Estoy convencido de que todos los poderes corporativos, mediáticos y policiales que han conspirado en este país para que nuestro Gobierno de coalición no saliera adelante aplaudirán con las orejas cualquier propuesta que deje “intacto” al Estado y lo siga dejando en “sus” manos. Aunque soy de los que piensan que no hay que hacerse demasiadas ilusiones a este respecto: cómo de lejos se llegue con la utilización de esas instituciones dependerá de la correlación de fuerzas de los actores políticos implicados y de sus pretensiones ideológicas. También es cierto que la lucha por el control del poder ejecutivo y administrativo no excluye, sino que al contrario es su complemento, la lucha por influir y movilizar a la sociedad civil. Pero en todo caso el principio fundamental en el que apoyar el movimiento de los heterodoxos debería ser, en ambos casos, este formulado por Marx en otra época: «Cada paso del movimiento real vale más que una docena de programas» (Crítica del programa de Ghota).

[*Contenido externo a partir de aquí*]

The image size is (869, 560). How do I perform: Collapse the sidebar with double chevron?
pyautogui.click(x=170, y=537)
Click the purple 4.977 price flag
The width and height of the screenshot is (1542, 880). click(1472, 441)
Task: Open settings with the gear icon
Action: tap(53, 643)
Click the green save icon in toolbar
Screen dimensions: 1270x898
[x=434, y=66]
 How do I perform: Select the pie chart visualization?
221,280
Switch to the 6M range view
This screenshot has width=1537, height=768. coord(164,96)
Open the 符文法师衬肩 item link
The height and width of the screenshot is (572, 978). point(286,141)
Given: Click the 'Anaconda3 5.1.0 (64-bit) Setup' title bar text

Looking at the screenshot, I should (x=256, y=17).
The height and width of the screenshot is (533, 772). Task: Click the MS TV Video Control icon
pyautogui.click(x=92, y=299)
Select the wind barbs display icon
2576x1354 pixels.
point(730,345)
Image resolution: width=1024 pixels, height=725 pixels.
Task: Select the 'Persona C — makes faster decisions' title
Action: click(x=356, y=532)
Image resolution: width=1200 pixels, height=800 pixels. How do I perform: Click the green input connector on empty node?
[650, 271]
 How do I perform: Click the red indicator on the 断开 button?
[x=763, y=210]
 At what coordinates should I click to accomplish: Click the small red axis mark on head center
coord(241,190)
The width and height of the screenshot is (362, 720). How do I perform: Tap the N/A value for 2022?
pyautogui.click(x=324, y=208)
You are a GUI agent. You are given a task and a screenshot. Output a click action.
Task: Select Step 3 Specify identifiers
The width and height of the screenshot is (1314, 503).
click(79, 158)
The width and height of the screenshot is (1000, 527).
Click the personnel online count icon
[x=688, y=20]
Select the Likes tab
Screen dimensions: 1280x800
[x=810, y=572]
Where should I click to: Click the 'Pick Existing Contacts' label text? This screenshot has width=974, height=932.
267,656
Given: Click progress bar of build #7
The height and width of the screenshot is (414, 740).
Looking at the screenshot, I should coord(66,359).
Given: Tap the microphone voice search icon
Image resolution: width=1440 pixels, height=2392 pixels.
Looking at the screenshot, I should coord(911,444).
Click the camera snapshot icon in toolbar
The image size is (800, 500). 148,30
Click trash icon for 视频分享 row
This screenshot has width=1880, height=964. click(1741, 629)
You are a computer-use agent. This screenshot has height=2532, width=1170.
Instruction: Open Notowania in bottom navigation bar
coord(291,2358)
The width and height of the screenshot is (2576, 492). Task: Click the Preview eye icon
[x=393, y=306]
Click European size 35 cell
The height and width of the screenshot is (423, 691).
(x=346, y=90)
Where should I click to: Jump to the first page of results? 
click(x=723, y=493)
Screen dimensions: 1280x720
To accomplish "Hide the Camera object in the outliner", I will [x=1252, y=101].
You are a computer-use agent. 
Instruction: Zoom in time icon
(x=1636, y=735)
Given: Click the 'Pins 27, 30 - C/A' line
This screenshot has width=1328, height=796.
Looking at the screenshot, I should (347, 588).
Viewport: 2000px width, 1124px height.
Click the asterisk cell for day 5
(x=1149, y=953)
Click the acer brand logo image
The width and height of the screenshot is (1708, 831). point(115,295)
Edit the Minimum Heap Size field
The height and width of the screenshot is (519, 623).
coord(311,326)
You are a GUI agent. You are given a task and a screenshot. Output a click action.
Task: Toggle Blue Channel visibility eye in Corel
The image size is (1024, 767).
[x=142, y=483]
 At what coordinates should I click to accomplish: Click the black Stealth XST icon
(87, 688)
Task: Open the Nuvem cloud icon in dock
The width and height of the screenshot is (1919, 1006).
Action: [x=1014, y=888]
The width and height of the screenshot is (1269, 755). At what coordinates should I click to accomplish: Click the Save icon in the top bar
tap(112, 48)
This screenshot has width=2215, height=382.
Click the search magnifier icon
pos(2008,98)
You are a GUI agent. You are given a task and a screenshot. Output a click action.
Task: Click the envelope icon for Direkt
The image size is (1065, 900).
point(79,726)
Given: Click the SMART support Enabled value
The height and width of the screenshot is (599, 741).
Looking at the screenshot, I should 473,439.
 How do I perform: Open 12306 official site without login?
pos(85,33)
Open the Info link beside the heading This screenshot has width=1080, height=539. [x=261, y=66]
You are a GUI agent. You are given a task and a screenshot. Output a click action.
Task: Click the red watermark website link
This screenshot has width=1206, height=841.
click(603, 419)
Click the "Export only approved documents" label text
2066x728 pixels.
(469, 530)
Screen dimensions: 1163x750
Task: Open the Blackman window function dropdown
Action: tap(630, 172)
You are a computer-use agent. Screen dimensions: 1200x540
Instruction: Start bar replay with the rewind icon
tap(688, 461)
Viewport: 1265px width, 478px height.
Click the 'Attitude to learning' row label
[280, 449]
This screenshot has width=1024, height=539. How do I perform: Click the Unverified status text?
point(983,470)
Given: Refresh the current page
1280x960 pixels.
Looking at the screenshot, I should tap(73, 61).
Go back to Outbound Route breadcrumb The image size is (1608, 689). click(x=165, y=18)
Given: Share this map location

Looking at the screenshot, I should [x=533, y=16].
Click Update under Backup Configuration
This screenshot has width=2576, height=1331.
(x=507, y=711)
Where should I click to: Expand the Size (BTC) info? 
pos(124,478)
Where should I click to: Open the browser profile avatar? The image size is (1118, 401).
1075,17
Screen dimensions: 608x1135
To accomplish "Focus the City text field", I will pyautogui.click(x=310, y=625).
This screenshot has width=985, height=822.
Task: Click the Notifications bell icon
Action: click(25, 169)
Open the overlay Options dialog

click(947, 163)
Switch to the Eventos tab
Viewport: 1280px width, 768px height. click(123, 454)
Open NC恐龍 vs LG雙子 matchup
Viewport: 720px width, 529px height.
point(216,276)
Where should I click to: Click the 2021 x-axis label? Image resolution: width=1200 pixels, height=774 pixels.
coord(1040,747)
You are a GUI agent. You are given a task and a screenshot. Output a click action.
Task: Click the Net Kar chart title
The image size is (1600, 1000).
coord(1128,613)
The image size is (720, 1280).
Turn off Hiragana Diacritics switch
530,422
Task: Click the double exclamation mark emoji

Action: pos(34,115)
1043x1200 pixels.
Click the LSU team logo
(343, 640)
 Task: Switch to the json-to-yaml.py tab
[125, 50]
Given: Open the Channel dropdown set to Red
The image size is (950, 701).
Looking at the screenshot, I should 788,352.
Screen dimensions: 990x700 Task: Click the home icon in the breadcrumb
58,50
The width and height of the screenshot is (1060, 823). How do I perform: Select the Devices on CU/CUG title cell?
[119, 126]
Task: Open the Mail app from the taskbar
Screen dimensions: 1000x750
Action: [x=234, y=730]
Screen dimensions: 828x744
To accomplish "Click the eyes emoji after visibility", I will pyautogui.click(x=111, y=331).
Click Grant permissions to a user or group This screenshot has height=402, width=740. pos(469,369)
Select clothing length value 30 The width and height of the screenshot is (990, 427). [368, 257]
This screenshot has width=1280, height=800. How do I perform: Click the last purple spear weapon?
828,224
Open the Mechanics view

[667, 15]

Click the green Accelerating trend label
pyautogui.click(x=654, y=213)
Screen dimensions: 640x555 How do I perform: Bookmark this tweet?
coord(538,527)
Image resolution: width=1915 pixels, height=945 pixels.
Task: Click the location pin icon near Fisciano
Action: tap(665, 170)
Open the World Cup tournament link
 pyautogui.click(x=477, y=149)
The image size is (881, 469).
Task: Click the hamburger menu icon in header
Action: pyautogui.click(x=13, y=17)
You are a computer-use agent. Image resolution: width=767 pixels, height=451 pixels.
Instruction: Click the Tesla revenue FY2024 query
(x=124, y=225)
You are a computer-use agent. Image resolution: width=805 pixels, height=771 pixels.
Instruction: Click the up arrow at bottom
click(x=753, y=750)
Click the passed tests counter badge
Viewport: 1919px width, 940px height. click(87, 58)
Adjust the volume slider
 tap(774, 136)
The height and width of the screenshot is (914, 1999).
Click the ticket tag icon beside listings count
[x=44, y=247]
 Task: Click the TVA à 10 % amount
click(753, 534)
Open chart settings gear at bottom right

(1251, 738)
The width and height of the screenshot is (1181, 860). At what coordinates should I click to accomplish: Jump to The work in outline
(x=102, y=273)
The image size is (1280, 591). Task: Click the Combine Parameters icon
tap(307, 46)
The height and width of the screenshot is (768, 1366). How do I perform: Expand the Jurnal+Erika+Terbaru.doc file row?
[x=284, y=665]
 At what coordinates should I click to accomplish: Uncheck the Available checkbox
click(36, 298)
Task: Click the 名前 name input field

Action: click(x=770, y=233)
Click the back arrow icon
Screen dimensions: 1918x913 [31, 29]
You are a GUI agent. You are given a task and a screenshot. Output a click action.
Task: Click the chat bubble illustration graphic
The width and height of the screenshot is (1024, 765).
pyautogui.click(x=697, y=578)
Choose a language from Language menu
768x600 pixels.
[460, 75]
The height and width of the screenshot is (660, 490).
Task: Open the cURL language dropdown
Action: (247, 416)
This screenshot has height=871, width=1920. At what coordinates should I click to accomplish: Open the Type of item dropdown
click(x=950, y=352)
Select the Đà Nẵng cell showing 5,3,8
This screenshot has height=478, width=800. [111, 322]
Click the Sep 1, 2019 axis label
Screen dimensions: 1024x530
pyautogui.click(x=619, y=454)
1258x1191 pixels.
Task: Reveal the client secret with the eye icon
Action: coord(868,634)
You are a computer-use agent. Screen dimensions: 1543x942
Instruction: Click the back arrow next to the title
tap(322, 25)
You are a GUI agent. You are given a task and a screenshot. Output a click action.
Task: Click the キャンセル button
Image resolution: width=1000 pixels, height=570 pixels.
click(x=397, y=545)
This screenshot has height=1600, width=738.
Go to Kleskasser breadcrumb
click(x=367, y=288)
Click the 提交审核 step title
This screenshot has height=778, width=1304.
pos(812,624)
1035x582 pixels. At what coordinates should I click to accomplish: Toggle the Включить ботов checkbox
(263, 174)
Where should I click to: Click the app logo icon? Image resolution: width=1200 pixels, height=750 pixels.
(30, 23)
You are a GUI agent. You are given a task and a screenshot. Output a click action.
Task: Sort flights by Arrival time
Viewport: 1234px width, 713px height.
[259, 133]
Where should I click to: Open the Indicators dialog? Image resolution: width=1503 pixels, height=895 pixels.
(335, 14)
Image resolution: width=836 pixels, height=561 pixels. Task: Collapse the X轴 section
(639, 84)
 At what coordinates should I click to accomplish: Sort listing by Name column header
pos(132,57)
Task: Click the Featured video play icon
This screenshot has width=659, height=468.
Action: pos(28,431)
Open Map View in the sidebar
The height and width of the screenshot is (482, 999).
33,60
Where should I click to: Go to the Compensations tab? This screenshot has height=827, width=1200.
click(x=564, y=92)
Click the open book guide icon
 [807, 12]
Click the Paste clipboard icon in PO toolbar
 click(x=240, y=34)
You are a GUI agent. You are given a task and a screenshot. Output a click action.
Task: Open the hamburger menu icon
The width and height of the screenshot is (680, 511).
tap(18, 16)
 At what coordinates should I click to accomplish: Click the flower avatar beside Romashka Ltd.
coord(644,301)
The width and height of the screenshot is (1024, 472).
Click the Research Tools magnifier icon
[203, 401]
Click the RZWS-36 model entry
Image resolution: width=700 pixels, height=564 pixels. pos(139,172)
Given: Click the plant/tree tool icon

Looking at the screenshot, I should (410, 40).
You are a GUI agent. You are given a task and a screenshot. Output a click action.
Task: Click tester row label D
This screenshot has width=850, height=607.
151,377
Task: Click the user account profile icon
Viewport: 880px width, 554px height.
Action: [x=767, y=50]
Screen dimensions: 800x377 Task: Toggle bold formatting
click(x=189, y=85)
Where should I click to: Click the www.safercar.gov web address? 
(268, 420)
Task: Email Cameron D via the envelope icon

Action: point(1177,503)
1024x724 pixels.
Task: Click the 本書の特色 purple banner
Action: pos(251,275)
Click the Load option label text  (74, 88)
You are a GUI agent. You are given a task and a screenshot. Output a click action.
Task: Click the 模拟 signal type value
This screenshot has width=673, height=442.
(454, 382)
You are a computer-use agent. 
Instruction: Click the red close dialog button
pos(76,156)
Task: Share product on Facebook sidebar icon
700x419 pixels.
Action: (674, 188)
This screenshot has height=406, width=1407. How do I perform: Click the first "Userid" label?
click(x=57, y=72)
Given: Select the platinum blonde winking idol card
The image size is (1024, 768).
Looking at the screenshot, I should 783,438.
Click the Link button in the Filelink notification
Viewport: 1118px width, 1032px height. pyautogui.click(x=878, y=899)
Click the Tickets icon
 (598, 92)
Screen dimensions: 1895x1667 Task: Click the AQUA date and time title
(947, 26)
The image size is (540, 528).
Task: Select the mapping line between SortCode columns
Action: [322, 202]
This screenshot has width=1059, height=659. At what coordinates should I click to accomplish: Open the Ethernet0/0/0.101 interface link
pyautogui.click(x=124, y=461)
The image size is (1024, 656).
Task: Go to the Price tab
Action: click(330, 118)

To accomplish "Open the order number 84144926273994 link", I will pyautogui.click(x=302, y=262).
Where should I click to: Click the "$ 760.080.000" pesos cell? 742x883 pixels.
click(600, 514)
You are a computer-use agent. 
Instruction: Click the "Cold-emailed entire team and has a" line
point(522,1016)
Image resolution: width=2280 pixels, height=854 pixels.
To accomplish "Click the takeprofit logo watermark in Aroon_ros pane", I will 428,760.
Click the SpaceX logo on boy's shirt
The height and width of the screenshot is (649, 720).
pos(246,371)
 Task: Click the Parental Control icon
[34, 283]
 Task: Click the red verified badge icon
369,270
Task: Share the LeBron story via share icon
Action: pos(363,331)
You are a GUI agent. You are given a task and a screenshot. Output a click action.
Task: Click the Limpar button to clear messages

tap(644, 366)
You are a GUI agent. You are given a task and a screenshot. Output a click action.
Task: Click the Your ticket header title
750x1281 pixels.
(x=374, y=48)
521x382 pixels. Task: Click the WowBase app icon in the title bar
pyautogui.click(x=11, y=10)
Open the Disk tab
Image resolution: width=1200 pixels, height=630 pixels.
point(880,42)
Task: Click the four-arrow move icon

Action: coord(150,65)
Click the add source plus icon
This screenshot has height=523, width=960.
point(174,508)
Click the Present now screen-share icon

Esta indecisión ideológica mostrada por Taibo —que contrasta con su gran capacidad intelectual— no es fruto de la casualidad, sino que a mi modo de ver es una consecuencia de la ideología “libertaria” que este autor defiende. Si estuviésemos en el siglo XIX o incluso en el primer tercio del siglo XX, cuando el anarquismo poseía una gran influencia social, Taibo podría rechazar la participación en las instituciones políticas y anteponer a ello la consigna de la “huelga general revolucionaria” como método de transformación social y de lucha contra el cambio climático. Pero estamos en el siglo XXI y ni el anarquismo ni el decrecentismo tienen esa influencia. Taibo reconoce esta situación —a diferencia de ciertos activistas sectarios—, por lo que cabe especular si ante la urgencia del «colapso que se avecina» —medioambiental, pero también económico y demográfico— acaso este autor intuya que ya no fuera conveniente renunciar a los poderes del Estado para enfrentar tal amenaza. No sabemos si Taibo piensa que esta crisis medioambiental pueda ser también una anomalía para el pensamiento libertario, pero en todo caso sostengo que las personas de izquierda debemos afrontar nuestras propias contradicciones y dar solución a las mismas: no sólo por honestidad intelectual sino también, en esta precisa cuestión, por pura supervivencia de la especie humana.
Quedaría finalmente hablar del paradigma marxista. Pero no acometeré esta empresa por dos razones: porque ya se han apuntado en este texto algunas ideas centrales de este paradigma, y porque estoy seguro que otros estudiosos podrían hacerlo con más competencia que yo.